The two-time prime minister who was a central figure in Sudan’s political and spiritual life for more than half a century was being treated in the United Arab Emirates.
Current premier Abdalla Hamdok described the 84-year-old as “one of the most important men of thought, politics, literature, and wisdom in our country,” as the government declared three days of mourning.
Mahdi’s second term in office came to an end with the 1989 military coup that brought a then-obscure army officer, Omar Hassan al-Bashir, to power.
Mahdi escaped detention and went into exile, but his return in 2000 drew tens of thousands of supporters to the airport and his Umma Party went on to become one of the largest opposition parties under Bashir.

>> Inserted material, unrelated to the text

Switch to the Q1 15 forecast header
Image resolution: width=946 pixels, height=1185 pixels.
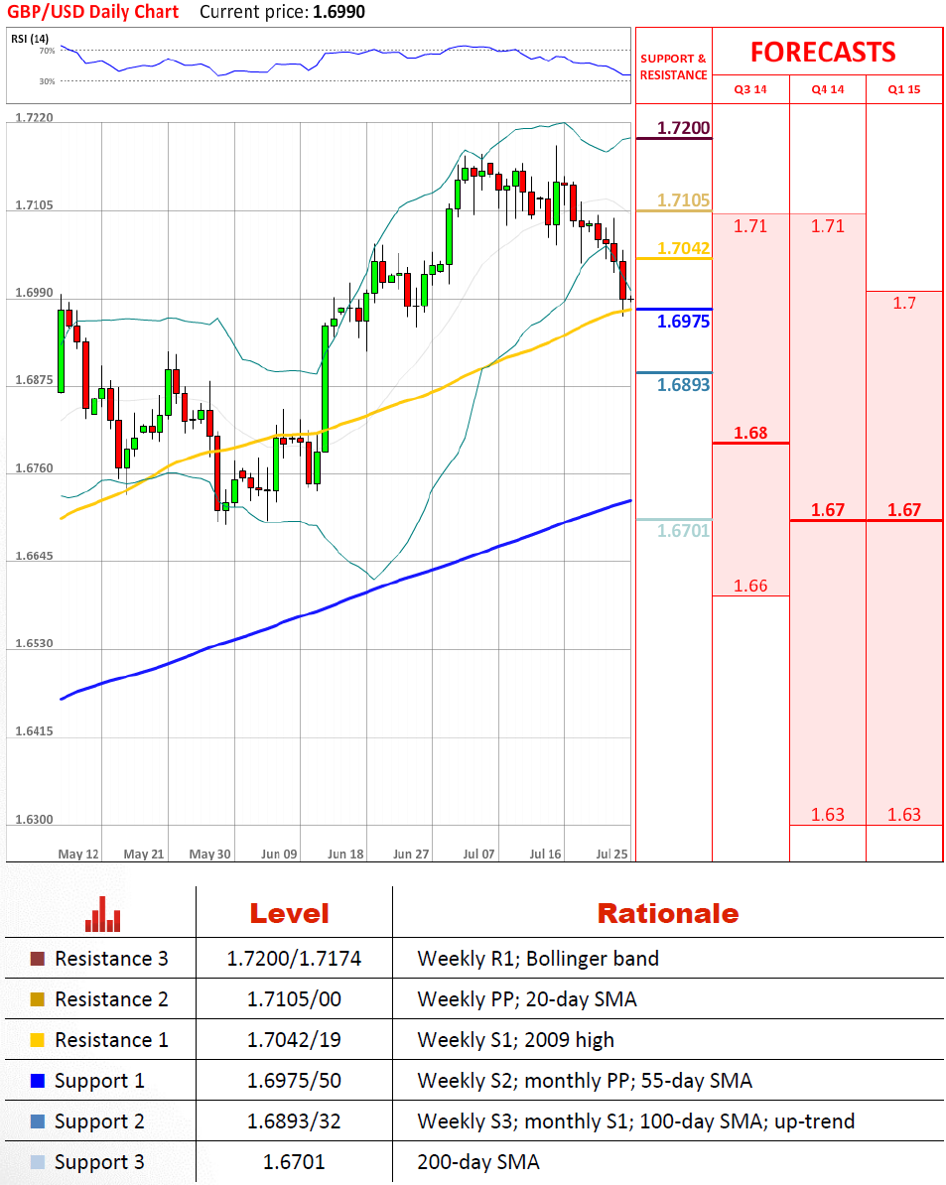tap(904, 89)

He campaigned for a transition back to democratic rule, went into exile again and returned as protests over worsening economic conditions gathered steam. Those demonstrations led to Bashir’s overthrow in April 2019.
Mahdi’s daughter Mariam Sadiq al-Mahdi, deputy leader of the Umma Party, was among those detained during the demonstrations and has been the party’s most visible political figure in political negotiations since.
Opposition parties that were weakened greatly under Bashir’s three-decade rule are now jostling for power with the military during Sudan’s transition, making the Umma Party’s continued unity crucial to maintaining the balance of power.
Mahdi’s supporters said he combined moderate views with hereditary spiritual authority through his group, the Ansar, that was founded by his ancestor “the Mahdi”.
But critics highlighted his failure to end a civil war with the south, and his second term as head of government was marked by protests over high prices and economic turmoil.
Mahdi was born on December 25, 1935, in Khartoum’s twin city of Omdurman, the former Mahdist capital, and grew up in the last two decades of British imperial rule.
Educated by Italian missionaries and later at Britain’s Oxford University, he worked in the Finance Ministry, eventually won a parliamentary seat and had a brief taste of power when he became prime minister in July 1966 aged 30.
The often rapid ebb and flow of Sudanese politics caused him to lose his seat 10 months later and he was arrested in a purge of political parties in 1969 when military man Jaafar Nimeiri seized power.
After fleeing Sudan he tried to return at the head of a guerrilla army to unseat Nimeiri. He failed in his attempt but Nimeiri was removed by the army in 1985. Mahdi was voted prime minister a year later.
Last month, Mahdi’s family said he had tested positive for COVID-19. He was transferred to the UAE for treatment a few days later following a brief hospitalisation in Sudan.
The Umma Party said Mahdi would be buried on Friday morning in Omdurman.